>> START

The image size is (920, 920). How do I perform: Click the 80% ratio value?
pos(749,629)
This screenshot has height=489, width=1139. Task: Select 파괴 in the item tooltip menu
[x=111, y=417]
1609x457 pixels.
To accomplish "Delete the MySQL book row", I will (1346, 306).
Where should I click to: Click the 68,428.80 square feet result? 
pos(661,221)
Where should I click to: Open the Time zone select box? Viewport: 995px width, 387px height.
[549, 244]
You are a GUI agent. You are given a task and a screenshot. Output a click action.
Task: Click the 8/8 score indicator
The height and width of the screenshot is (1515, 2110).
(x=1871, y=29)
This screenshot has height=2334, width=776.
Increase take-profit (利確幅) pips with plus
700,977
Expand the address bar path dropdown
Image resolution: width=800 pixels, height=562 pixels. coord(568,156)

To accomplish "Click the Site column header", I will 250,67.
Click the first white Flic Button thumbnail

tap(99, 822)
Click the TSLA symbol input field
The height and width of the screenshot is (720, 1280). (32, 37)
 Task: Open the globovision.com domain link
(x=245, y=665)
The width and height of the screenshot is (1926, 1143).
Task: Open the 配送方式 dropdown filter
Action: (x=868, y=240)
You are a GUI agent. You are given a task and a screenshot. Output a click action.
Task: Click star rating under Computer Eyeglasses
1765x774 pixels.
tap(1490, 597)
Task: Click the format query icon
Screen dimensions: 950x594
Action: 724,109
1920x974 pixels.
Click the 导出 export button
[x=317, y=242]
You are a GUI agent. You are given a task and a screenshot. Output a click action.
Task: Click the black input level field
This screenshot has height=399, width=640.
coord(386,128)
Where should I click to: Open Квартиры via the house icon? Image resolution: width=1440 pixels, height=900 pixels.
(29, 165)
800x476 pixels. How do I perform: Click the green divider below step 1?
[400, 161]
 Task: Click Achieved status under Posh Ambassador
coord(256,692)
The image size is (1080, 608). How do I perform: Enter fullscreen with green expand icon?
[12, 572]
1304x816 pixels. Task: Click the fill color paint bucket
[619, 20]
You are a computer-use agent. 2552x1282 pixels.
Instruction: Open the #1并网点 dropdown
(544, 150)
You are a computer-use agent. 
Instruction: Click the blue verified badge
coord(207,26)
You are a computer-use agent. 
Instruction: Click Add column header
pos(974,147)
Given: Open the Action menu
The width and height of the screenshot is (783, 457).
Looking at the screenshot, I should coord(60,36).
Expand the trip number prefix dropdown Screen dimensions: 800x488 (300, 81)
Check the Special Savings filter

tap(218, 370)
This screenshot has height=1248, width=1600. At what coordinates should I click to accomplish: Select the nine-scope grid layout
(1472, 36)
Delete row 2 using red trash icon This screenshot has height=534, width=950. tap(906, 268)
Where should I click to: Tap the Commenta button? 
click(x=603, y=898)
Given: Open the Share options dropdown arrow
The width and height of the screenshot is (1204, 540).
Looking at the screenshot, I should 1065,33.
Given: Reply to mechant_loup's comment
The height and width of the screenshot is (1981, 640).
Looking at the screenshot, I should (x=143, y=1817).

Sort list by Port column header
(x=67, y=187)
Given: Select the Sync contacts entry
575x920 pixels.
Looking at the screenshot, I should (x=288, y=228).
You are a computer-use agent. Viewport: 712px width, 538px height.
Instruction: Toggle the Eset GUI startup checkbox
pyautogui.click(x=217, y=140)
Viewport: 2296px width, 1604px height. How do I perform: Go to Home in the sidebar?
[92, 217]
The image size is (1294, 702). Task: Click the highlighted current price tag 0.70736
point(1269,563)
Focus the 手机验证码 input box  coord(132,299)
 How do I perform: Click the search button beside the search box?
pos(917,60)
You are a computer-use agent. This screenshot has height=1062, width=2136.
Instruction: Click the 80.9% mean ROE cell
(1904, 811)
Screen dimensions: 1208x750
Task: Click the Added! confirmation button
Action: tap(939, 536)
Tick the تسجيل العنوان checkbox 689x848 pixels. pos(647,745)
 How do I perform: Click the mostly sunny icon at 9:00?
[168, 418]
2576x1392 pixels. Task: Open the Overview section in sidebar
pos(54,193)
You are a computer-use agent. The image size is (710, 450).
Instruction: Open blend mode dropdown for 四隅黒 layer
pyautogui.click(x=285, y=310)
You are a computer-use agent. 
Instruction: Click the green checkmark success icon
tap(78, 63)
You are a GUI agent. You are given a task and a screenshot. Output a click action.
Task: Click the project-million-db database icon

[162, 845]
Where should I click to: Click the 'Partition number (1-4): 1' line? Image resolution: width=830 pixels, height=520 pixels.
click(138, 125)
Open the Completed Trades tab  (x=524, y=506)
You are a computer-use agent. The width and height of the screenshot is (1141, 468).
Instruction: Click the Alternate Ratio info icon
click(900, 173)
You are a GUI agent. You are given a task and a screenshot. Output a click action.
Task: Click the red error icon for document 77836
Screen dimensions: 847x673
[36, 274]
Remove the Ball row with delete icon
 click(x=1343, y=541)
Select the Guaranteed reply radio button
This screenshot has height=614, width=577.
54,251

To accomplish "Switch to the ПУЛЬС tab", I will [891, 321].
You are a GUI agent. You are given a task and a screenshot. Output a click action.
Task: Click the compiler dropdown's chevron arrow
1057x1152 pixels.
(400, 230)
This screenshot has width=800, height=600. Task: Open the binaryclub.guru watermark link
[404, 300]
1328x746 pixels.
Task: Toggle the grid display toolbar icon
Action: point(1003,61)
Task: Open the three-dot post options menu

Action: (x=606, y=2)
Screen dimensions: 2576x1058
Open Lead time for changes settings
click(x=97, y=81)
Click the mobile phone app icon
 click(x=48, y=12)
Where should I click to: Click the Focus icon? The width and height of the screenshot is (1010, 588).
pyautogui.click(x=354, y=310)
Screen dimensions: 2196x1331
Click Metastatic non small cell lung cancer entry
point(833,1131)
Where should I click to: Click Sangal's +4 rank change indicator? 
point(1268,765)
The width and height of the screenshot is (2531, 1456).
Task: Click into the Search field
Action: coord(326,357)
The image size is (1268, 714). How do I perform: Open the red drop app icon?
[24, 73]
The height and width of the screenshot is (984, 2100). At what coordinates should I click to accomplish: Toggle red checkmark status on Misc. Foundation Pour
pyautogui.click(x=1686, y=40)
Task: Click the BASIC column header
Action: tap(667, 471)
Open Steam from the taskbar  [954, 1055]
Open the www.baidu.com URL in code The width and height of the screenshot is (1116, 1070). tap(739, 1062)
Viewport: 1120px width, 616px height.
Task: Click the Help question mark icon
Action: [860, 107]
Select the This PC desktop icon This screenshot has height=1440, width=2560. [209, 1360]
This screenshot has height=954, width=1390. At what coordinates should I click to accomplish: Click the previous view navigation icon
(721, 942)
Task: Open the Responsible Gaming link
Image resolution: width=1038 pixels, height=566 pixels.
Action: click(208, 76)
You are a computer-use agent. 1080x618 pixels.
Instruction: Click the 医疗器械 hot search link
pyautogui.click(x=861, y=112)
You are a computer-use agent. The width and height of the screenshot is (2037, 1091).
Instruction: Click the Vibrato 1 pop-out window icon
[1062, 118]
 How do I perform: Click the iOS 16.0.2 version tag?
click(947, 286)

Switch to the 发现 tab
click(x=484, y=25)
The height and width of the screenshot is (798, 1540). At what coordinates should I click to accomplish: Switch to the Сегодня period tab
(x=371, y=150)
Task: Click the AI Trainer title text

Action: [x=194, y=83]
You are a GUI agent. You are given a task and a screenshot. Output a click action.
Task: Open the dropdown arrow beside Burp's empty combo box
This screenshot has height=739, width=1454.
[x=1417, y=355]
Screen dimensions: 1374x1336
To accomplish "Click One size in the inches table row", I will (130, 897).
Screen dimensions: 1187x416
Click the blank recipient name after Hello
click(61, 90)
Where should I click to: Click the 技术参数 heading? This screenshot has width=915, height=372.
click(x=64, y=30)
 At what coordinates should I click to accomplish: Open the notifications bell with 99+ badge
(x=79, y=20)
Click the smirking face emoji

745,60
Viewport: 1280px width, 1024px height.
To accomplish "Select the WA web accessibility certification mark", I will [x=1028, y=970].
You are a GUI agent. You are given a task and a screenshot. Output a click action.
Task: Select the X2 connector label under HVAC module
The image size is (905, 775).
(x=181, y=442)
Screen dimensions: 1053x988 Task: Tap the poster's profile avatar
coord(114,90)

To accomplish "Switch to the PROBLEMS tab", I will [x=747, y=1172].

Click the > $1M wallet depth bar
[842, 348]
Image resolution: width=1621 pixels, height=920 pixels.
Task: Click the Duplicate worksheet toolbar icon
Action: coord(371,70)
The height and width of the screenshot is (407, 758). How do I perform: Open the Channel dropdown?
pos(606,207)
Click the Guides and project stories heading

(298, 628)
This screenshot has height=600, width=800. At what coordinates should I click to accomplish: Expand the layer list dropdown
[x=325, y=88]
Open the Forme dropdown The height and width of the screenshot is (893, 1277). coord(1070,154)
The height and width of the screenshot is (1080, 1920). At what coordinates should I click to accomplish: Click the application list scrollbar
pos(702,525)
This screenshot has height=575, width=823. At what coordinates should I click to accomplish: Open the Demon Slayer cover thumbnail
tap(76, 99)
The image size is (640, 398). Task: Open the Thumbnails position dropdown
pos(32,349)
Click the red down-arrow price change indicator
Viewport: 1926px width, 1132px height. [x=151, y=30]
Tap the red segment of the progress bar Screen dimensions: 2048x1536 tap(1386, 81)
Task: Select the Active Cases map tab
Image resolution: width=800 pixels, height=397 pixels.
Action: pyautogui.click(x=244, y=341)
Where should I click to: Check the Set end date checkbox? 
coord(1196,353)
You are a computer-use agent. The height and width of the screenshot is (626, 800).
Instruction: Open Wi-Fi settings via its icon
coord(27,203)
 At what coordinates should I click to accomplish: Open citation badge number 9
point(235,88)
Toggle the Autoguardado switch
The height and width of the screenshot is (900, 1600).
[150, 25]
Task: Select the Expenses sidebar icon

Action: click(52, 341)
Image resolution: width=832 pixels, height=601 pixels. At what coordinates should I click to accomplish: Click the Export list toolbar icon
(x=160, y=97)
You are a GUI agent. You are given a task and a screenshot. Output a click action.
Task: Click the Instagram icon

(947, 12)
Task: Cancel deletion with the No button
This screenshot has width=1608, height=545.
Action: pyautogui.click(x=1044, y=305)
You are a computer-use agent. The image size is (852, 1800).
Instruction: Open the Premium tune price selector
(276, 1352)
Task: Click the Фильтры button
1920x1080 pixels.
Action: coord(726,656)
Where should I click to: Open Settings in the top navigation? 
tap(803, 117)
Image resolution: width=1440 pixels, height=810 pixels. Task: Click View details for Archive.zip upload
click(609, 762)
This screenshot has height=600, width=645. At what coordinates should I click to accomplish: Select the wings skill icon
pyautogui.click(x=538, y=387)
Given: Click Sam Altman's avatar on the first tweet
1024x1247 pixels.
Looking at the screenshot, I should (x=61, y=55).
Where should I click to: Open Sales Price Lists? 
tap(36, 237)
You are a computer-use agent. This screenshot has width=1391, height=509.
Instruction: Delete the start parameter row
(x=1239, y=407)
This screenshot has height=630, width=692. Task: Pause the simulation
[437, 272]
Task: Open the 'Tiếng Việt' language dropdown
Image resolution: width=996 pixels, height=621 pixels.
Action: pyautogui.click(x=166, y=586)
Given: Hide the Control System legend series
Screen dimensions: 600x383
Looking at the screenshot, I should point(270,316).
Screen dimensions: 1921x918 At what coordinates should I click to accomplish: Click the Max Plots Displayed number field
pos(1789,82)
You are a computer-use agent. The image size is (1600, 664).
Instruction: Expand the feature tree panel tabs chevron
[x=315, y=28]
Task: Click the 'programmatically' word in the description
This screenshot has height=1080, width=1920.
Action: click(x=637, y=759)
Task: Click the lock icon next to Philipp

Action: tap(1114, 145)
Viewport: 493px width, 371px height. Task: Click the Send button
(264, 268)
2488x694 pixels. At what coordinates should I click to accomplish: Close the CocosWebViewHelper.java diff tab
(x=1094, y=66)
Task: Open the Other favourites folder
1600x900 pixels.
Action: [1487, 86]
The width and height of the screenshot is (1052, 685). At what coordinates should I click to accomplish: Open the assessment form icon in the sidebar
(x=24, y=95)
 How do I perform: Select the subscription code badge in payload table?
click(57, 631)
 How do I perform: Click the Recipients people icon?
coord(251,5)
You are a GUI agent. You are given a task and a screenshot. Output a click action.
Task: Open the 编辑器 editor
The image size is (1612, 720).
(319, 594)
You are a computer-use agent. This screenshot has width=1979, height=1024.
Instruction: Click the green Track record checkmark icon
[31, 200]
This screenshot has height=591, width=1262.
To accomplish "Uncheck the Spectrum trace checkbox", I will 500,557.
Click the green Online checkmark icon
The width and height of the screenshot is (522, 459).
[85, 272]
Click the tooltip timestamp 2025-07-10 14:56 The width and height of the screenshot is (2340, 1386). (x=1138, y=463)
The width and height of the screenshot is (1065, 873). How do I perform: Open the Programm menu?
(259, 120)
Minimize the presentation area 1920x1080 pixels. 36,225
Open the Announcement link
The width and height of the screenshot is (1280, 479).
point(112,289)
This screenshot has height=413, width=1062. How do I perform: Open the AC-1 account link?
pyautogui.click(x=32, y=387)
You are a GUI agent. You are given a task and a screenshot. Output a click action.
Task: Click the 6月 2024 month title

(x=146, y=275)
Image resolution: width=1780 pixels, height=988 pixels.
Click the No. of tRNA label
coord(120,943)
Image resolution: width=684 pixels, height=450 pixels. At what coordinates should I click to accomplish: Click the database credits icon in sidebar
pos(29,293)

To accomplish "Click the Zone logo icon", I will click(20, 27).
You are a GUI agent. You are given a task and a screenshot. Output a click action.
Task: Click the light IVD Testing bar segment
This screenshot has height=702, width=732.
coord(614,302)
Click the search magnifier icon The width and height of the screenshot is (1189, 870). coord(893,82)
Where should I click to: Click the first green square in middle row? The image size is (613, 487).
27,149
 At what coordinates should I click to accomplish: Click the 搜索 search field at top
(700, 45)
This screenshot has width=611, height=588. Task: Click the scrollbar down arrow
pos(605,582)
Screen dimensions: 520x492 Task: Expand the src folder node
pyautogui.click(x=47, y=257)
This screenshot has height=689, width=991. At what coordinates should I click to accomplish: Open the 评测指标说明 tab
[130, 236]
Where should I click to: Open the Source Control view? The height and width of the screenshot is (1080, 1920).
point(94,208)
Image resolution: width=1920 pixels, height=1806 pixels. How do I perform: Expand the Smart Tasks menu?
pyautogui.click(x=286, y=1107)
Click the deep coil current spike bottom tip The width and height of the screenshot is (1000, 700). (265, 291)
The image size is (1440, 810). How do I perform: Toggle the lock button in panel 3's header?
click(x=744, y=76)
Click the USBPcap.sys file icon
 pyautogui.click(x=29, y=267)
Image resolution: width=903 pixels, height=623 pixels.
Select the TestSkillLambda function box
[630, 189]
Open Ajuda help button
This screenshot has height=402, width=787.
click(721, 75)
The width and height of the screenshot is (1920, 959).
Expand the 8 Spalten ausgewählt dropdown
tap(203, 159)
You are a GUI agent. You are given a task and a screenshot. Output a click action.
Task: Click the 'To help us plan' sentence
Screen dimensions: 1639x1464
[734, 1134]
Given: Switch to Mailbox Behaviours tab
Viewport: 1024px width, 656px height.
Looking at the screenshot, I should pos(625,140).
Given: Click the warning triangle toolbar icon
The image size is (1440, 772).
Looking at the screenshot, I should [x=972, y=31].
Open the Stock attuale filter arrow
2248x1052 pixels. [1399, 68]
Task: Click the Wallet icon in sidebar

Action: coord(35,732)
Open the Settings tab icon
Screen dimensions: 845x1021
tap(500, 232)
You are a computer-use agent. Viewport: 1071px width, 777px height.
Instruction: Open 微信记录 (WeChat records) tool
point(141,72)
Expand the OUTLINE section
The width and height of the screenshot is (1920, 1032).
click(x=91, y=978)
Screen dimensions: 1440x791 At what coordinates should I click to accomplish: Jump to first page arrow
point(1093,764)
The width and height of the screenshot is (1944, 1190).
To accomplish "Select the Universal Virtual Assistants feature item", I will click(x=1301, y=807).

>> END

## EXERCISE INSTRUCTIONS:
Write out the rows verbatim, covering the stretch from the line containing "Where should I click to: Click the first" through the line containing "tap(500, 232)", with both of those lines included.

## REPLY:
Where should I click to: Click the first green square in middle row? The image size is (613, 487).
27,149
 At what coordinates should I click to accomplish: Click the 搜索 search field at top
(700, 45)
This screenshot has width=611, height=588. Task: Click the scrollbar down arrow
pos(605,582)
Screen dimensions: 520x492 Task: Expand the src folder node
pyautogui.click(x=47, y=257)
This screenshot has height=689, width=991. At what coordinates should I click to accomplish: Open the 评测指标说明 tab
[130, 236]
Where should I click to: Open the Source Control view? The height and width of the screenshot is (1080, 1920).
point(94,208)
Image resolution: width=1920 pixels, height=1806 pixels. How do I perform: Expand the Smart Tasks menu?
pyautogui.click(x=286, y=1107)
Click the deep coil current spike bottom tip The width and height of the screenshot is (1000, 700). (265, 291)
The image size is (1440, 810). How do I perform: Toggle the lock button in panel 3's header?
click(x=744, y=76)
Click the USBPcap.sys file icon
 pyautogui.click(x=29, y=267)
Image resolution: width=903 pixels, height=623 pixels.
Select the TestSkillLambda function box
[630, 189]
Open Ajuda help button
This screenshot has height=402, width=787.
click(721, 75)
The width and height of the screenshot is (1920, 959).
Expand the 8 Spalten ausgewählt dropdown
tap(203, 159)
You are a GUI agent. You are given a task and a screenshot. Output a click action.
Task: Click the 'To help us plan' sentence
Screen dimensions: 1639x1464
[734, 1134]
Given: Switch to Mailbox Behaviours tab
Viewport: 1024px width, 656px height.
Looking at the screenshot, I should pos(625,140).
Given: Click the warning triangle toolbar icon
The image size is (1440, 772).
Looking at the screenshot, I should [x=972, y=31].
Open the Stock attuale filter arrow
2248x1052 pixels. [1399, 68]
Task: Click the Wallet icon in sidebar

Action: coord(35,732)
Open the Settings tab icon
Screen dimensions: 845x1021
tap(500, 232)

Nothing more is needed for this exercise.